Prefeitura de Charqueadas decreta calamidade por demissões na Iesa
Documento será enviado à Câmara para aprovação de vereadores.
Objetivo é liberar recursos municipais para trabalhadores demitidos.
A Prefeitura de Charqueadas, município da Região Carbonífera do Rio Grande do Sul, decretou estado de calamidade pública no final da manhã desta segunda-feira (24). O documento será encaminhado à Câmara Municipal à tarde. Os vereadores terão a missão de aprovar o projeto, assinado pelo prefeito Davi Gilmar Souza, autorizando a liberação de recursos municipais para auxiliar os mil funcionários que foram demitidos da fábrica da Iesa Óleo & Gás.
O prefeito da cidade entende que o decreto irá agilizar o processo de ajuda para atender as famílias dos trabalhadores. A administração municipal fará um cadastro dos funcionários que têm direito a receber dinheiro e outros benefícios, como vale-transporte. De acordo com Davi, a prefeitura também vai solicitar recursos do estado e da União pois não terá condições de arcar com os custos sozinha.
Uma nova reunião com o governo do estado será realizada na tarde desta segunda-feira (24) no Palácio Piratini para verificar se houve avanços em termos de ajuda financeira ou alguma sinalização de solução para o caso. Os integrantes do comitê de crise também deverão cobrar o vice-presidente Michel Temer (PMDB) que, segundo o sindicato da categoria, prometeu avaliar a situação.
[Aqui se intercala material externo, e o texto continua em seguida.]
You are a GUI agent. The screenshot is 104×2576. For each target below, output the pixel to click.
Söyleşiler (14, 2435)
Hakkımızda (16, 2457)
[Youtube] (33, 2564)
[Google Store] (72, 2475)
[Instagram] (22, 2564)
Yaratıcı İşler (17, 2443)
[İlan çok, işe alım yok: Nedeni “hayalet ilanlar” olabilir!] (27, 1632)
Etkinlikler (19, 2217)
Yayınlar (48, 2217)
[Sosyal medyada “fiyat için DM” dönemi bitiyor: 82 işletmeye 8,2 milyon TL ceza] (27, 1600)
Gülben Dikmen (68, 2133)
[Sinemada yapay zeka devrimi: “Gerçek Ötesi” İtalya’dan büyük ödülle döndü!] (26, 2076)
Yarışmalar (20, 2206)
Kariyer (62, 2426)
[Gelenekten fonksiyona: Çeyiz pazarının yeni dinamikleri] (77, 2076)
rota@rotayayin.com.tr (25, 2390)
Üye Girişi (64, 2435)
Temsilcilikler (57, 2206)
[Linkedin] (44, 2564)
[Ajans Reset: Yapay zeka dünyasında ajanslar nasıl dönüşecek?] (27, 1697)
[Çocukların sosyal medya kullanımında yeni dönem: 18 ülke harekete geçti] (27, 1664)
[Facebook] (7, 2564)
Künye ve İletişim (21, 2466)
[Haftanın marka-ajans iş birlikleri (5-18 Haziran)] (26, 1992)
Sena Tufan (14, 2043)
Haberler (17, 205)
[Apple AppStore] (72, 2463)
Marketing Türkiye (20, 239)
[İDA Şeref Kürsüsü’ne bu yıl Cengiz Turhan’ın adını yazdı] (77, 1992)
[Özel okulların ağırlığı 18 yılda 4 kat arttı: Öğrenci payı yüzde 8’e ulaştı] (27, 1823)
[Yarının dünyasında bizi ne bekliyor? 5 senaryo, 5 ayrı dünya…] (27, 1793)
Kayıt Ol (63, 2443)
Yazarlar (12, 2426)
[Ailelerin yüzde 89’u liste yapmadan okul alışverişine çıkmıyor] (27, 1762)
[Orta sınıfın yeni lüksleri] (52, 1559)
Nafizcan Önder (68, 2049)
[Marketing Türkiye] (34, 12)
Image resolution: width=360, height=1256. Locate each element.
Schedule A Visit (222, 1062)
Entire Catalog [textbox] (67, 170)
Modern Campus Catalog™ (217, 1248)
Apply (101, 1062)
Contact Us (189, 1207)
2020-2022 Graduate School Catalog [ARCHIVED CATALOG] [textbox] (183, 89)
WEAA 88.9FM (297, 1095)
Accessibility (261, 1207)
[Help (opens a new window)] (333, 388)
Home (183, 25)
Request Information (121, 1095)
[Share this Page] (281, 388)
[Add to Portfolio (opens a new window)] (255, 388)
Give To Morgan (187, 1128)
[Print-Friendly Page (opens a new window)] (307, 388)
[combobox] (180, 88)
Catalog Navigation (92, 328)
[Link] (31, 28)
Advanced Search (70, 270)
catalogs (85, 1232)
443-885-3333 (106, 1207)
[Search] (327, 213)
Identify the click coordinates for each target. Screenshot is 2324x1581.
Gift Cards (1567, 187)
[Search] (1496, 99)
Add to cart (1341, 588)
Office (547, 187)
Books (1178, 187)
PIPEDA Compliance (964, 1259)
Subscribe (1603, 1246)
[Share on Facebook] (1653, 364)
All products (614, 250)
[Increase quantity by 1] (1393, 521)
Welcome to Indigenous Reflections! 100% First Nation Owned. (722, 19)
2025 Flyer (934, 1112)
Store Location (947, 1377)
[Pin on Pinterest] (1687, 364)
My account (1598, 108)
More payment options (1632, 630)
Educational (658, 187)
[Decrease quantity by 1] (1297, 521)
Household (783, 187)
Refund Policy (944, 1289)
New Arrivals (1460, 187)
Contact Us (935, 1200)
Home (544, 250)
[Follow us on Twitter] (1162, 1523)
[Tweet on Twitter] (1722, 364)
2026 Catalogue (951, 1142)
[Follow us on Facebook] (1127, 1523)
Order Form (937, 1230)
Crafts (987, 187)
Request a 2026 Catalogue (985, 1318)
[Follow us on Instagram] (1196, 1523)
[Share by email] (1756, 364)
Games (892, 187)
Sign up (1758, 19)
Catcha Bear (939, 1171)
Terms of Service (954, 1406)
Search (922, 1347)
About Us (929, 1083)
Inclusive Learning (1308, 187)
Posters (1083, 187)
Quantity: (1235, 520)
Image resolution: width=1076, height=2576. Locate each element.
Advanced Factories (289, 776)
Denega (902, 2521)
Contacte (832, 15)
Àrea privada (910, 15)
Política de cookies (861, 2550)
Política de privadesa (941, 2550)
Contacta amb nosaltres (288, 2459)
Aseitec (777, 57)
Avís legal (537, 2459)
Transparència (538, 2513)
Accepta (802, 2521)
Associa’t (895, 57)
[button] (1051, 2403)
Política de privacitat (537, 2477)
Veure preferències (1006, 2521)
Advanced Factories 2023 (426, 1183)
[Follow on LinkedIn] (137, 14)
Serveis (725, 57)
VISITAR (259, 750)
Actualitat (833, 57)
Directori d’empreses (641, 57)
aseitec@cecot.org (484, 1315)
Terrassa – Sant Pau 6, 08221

Funcionários fazem vigília 'permanente'
Um grupo de aproximadamente 100 trabalhadores iniciou na manhã desta segunda-feira (24) uma vigília em frente à fábrica da Iesa Óleo & Gás, em Charqueadas, para protestar por uma solução contra a demissão em massa de funcionários da unidade da Região Carbonífera do Rio Grande do Sul. A manifestação é liderada pelo Sindicato dos Metalúrgicos (Sindimetal).
Um grupo de aproximadamente 100 trabalhadores iniciou na manhã desta segunda-feira (24) uma vigília em frente à fábrica da Iesa Óleo & Gás, em Charqueadas, para protestar por uma solução contra a demissão em massa de funcionários da unidade da Região Carbonífera do Rio Grande do Sul. A manifestação é liderada pelo Sindicato dos Metalúrgicos (Sindimetal).
O presidente da categoria, Jorge Luíz Silveira de Carvalho, afirma que o grupo deverá seguir no local 24 horas por dia enquanto não for atendido pela empresa. Eles reivindicam que a Iesa assegure os direitos trabalhistas dos funcionários demitidos.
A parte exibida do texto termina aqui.